RMI secure for three years but threat to funding remains 

Whistler relieved but ready to explore options beyond 2017

click to enlarge PHOTO BY CLARE OGILVIE - RMI Infusion Mayor Nancy Wilhelm-Morden and MLA Jordan Sturdy were on hand to officially open the village ice rink in December, which was paid for by RMI funds.
  • Photo by Clare Ogilvie
  • RMI Infusion Mayor Nancy Wilhelm-Morden and MLA Jordan Sturdy were on hand to officially open the village ice rink in December, which was paid for by RMI funds.

Whistler may have another $21 million heading its way over the next three years to fund tourism projects, but there's a chance the provincial well may be dry after 2017.

The province has confirmed the threatened Resort Municipality Initiative, or RMI, funding for another three years, a one-year extension of the current agreement, adding an annual funding cap of $10.5 million to be divvied between the 14 B.C. resorts.

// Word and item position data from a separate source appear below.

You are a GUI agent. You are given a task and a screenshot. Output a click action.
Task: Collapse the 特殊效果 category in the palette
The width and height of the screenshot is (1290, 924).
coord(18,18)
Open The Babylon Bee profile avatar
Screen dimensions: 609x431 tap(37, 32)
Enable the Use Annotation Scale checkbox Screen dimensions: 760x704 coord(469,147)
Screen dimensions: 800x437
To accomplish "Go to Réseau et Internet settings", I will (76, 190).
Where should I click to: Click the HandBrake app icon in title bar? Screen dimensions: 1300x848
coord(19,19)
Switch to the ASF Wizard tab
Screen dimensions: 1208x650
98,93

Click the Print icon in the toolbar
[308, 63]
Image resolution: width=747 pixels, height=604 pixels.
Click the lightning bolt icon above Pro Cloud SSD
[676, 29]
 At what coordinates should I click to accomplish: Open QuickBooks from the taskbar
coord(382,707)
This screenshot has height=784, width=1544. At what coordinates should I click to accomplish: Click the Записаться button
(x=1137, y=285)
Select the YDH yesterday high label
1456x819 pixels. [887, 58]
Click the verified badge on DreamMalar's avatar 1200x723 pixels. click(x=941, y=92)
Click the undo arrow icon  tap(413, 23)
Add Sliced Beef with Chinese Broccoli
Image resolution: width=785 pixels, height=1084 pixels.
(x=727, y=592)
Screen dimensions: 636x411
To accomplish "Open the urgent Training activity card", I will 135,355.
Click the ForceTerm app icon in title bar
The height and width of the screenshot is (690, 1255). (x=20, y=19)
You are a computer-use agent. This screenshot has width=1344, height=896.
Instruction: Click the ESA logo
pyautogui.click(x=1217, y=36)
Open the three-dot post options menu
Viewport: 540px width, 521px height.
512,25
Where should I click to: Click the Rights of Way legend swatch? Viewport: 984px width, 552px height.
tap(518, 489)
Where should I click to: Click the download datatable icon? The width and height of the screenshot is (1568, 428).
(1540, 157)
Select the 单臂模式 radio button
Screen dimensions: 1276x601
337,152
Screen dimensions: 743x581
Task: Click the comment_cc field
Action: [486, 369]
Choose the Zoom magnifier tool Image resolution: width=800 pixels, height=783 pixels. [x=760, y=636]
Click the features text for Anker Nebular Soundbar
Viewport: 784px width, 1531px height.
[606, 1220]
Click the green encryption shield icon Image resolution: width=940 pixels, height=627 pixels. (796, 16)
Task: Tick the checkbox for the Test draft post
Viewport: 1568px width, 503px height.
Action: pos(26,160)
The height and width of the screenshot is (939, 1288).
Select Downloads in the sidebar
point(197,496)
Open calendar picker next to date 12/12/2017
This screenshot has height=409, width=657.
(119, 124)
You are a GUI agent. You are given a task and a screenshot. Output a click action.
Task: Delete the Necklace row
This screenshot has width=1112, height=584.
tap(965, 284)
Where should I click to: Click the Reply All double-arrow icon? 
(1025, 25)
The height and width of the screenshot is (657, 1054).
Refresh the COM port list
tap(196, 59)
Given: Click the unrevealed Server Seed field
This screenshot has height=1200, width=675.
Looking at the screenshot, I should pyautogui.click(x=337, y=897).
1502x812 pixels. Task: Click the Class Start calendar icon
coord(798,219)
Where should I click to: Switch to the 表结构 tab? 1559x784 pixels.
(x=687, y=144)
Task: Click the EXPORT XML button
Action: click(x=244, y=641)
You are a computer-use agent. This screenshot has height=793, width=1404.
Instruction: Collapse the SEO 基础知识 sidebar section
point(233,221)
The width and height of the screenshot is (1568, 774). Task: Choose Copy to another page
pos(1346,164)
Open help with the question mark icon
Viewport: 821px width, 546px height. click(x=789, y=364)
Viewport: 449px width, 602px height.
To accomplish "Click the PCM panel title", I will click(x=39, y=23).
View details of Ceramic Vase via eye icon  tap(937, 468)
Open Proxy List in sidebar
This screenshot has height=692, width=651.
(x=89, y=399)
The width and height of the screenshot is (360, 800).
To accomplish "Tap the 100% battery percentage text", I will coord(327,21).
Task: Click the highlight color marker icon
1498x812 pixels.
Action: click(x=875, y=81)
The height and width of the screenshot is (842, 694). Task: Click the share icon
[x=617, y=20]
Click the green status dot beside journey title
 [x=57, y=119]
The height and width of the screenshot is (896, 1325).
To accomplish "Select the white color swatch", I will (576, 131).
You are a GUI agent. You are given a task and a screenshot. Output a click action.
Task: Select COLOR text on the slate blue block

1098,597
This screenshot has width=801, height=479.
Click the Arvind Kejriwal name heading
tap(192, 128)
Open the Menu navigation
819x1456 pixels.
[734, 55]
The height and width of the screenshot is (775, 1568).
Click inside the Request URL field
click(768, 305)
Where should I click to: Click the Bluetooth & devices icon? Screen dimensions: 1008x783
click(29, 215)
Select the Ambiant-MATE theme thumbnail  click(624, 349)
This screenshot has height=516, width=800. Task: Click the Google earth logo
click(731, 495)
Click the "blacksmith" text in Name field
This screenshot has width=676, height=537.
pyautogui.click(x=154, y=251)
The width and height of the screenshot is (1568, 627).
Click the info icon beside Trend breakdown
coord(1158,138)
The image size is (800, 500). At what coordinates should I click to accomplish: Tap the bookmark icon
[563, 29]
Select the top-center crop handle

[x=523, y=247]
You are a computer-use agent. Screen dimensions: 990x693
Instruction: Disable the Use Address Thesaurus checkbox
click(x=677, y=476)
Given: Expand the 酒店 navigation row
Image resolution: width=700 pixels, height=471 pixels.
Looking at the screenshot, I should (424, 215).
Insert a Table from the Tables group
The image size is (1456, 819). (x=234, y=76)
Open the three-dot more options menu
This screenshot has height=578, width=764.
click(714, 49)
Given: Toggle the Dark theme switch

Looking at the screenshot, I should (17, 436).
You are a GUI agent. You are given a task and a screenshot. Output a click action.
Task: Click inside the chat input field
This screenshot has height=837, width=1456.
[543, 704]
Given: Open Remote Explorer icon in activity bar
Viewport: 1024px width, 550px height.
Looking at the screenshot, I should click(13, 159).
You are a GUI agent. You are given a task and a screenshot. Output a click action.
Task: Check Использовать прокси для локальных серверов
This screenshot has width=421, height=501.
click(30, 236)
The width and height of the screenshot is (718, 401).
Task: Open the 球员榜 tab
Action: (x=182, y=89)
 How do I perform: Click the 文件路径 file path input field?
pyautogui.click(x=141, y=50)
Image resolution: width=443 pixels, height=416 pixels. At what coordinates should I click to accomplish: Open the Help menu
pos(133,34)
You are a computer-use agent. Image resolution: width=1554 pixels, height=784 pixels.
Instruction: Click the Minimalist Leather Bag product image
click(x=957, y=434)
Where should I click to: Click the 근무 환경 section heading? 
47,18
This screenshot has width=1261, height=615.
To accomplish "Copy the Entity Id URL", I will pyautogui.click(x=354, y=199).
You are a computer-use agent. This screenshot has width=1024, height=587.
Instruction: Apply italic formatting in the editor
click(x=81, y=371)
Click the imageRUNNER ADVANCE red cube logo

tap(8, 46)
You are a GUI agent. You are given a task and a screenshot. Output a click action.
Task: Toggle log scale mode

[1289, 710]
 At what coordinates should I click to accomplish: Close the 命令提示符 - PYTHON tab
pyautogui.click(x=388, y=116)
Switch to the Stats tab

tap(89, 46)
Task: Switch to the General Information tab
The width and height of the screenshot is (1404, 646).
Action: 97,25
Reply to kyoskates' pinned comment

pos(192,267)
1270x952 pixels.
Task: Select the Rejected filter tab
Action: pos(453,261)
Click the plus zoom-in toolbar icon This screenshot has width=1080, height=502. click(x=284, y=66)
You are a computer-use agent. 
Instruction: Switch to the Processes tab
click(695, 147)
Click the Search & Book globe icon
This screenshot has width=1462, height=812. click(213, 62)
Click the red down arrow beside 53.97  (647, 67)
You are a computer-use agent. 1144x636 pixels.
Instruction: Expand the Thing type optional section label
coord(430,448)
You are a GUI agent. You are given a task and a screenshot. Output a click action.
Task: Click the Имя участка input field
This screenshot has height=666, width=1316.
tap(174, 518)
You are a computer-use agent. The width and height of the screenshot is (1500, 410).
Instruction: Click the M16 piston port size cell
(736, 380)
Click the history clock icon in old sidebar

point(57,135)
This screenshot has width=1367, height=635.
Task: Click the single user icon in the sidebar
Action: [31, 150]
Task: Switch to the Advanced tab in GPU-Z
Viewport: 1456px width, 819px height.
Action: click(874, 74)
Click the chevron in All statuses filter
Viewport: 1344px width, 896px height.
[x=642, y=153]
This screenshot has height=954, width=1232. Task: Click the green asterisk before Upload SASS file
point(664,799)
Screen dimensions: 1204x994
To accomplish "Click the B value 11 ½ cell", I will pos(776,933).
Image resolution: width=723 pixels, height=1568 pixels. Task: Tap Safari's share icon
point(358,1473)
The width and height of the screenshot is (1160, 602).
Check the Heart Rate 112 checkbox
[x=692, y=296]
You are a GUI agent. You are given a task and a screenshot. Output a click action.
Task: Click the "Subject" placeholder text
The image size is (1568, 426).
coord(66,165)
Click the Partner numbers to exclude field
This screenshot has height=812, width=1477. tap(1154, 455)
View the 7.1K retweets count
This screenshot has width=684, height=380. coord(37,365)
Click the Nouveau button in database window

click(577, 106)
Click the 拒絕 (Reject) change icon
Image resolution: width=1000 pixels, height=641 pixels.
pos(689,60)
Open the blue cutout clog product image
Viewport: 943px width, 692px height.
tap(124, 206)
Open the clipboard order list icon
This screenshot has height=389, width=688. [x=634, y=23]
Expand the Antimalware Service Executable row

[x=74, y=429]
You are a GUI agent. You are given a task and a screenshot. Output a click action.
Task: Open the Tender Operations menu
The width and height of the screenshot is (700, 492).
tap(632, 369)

Beyond 2017, however, it's anyone's guess.

All options are back on the table again to look at ways of capturing funding for tourism without relying on the backs of the local taxpayers, or the grace of the provincial government.

"The... thing that we've been talking about both in government as well as with the municipality is that we really have to look at how this program carries on into the future and look for other mechanisms... to look at how we can create additional certainties so that we can have Whistler be the masters of their own destiny," said MLA Jordan Sturdy during a break in session in Victoria on Monday, Feb. 23.

The RMI program is an annual $10.5 million program in which hotel funds are collected in 14 B.C. resorts and then doled back into the communities for tourism-related projects based on a formula.

Every year Whistler receives around $7.1 million.

"That is a huge sigh of relief," said Mayor Nancy Wilhelm-Morden of the news that the funding is still in effect for another three years, until the end of 2017.

She knows just how critical the program is in Whistler — funding the $3.1 million festivals and events program, funding the village ice rink, funding the village host program, among a long list of projects.

"To extend it by a year is great news for us," she added. "We weren't expecting that."

It was also welcome news to event producers like Watermark Communications who see the direct benefits. This year, for example, Watermark received $40,000 for Cornucopia and $113,000 for the World Ski and Snowboard Festival (WSSF).

"It plays a big role in everything we do at this point," said Sue Eckersley, of Watermark Communications, who said she had been anticipating that this would be the last year of RMI funding.

"The funding that has come our way for Cornucopia and WSSF is huge."

Still, there is recognition that time may be running out on the RMI and Whistler needs to explore its options. It has the most to lose, after all.

"We need to have a blank sheet almost, and say 'if we want to fund this type of activity and make these type of investments over the longer term, what's the best way for us to do that?" said Sturdy.

"I think we have to recognize that Whistler has unique demands. Whether the RMI is the right mechanism or not, I think is the conversation that we want to have."

Conversations in Whistler have already begun.

"There are all kinds of tourism-related businesses going on," said the mayor.

"Maybe there should be a broader-based approach?"

Sturdy, too, added that hotel rooms are just one part of the tourism economy.

"For day-trippers, you're not capturing any revenues. Is there another way of approaching this?"

Sturdy, who lobbied the province on Whistler's behalf this past year, said he encouraged the year extension, not only because the program is seeing the return on its investment, but also to give Whistler time to come up with alternatives should the funding get pulled.

"It's all very well to think that we can come up with a new plan in no time at all, but I've been around long enough to know these things take time, consultation, discussion, back and forth," he said.

The program only came into effect after Whistler lobbied hard for several years to get "financial tools" — a recognition of the unique situation tourism-based economies face keeping their product fresh and inventive on the backs of a small tax base.

"We're pleased to be able to confirm that we will be continuing the Resort Municipality Initiative," said Tourism Minister Shirley Bond in an email to the Pique. "We expect to be able to provide individual resort communities with specific funding amounts very shortly.

"What I can tell you is that the $87.6 million invested since the RMI's inception in 2006 has helped 14 communities diversify and strengthen their tourism opportunities and regional economies. Over $60 million has been provided to Whistler alone."

And therein may lie some of the problem.

"The fact is that over the years the vast majority of the money has gone to Whistler," said Sturdy. "Understandably, other resorts around the province have very much wanted to get a hold of additional amounts. I mean, it's natural; everyone wants to have a bigger share of the pie."